There was phone reception as soon as they drove ashore. Perez made the call, thinking that one of the parents would answer and they’d be more likely to respond to a Shetland accent.

‘Yes?’ It was Evie’s mother. Aggressive, ready to attack.

‘It’s Jimmy Perez, Mrs Watt. One of the detectives investigating John’s murder. How is Evie?’

A silence. ‘Ah, Jimmy, I don’t know. It’s hard to tell. It’s like she’s frozen solid from the inside.’

‘We’re in Fetlar.’ A ringed plover was running along the shingle behind the beach. ‘I was hoping we might come to talk to her.’

‘Oh, come along, Jimmy. Of course. Anything we can do to help.’ He heard the relief in her voice and understood that she and Francis would be glad of company, someone else to distract Evie for a moment, to take the responsibility away from them.

By the time they got to the house there was the smell of baking in the oven. Jessie wouldn’t think to ask them in without offering food. The parents stood in the yard as Perez parked the car, grave and silent, and so still that they reminded him of a grey photo of old crofters, the sort you might see in Vatnagarth museum. He couldn’t decide what they expected from the detectives. Hope that there would be a resolution and that things would return to normal, that the traditions of boat-building and crofting would seem important to them again? He introduced the couple to Willow.

‘Evie’s in her room,’ Jessie said. ‘Would you mind waiting a while before talking to her? She’s only just fallen asleep and she must be exhausted.’

‘Of course.’

In the kitchen Jessie put on the kettle and lifted a tray of biscuits from the oven, slid them onto a cooling rack. The parents were waiting for them to speak, for an explanation of their arrival. Perez looked at Willow, but still there was an awkward silence. Perhaps, like him, she wasn’t quite sure what to say.

‘Have you found him?’ Francis said at last. ‘Have you found John’s killer? Is that why you’re here?’

‘No,’ Willow said. ‘We have more questions. And some information. We wouldn’t want Evie to read about it in the press.’

Then the door opened and Evie appeared. It seemed she hadn’t been asleep at all, as if she would never sleep again.

Chapter Thirty-One

Willow took Evie for a walk along the crescent of sand that she’d seen from the Watts’s kitchen window. With the flat land behind it, the beach reminded her of home on North Uist. There was a place very similar close to the commune, low ground just in from the sea, fertile strips of machair planted with crops.
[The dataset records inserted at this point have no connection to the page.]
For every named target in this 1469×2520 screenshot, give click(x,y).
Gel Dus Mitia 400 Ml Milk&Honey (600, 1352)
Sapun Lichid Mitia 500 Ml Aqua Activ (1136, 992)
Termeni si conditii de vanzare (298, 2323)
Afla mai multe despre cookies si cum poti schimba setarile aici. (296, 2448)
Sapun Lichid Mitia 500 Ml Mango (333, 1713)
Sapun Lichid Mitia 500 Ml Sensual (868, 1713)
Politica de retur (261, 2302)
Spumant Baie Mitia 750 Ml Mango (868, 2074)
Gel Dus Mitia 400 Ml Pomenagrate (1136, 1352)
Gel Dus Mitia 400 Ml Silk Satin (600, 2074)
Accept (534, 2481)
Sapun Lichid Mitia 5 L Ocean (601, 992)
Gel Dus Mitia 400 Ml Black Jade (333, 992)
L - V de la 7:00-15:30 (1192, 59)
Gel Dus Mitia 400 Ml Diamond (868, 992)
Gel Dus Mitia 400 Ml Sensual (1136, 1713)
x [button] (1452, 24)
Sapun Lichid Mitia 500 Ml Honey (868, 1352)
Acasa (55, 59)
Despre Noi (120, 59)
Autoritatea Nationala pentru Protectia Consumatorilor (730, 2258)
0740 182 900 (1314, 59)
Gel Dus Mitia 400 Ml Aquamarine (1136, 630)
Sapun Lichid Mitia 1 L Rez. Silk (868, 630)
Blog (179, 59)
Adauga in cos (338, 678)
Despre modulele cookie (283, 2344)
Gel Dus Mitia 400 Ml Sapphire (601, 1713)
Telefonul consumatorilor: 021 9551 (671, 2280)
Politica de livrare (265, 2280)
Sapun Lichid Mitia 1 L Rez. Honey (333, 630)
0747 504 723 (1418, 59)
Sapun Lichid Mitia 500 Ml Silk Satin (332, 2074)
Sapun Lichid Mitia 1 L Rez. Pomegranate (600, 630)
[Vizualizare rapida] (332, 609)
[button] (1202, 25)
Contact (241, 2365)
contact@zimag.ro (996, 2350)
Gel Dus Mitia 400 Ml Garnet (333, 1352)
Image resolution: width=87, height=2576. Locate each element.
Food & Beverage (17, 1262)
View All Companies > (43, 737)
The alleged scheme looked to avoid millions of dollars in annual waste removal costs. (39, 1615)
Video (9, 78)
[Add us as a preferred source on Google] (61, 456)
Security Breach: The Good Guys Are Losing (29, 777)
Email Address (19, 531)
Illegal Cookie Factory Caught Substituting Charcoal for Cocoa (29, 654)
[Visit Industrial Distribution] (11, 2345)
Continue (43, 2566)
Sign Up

For the first time in months, she thought maybe she should take a trip back to the Hebrides and spend a week or so with her folks. The spring was always a busy period for them and she’d enjoy working on the land again.

Jessie had been pleased when Willow suggested the walk.

‘What a good plan! It might bring some colour back into your cheeks, my love.’ And Evie had been compliant. An obedient daughter doing as she was told. Not really caring, Willow saw. Nothing would matter to her now. Not the green tidal energy she’d been planning in the Sound off Hvidahus or her role in the church. The life had gone out of her. The parents watched from the doorway until the women had taken the path across the fields. Not waving, but looking as if this was a farewell, as if Evie was starting out on a long voyage.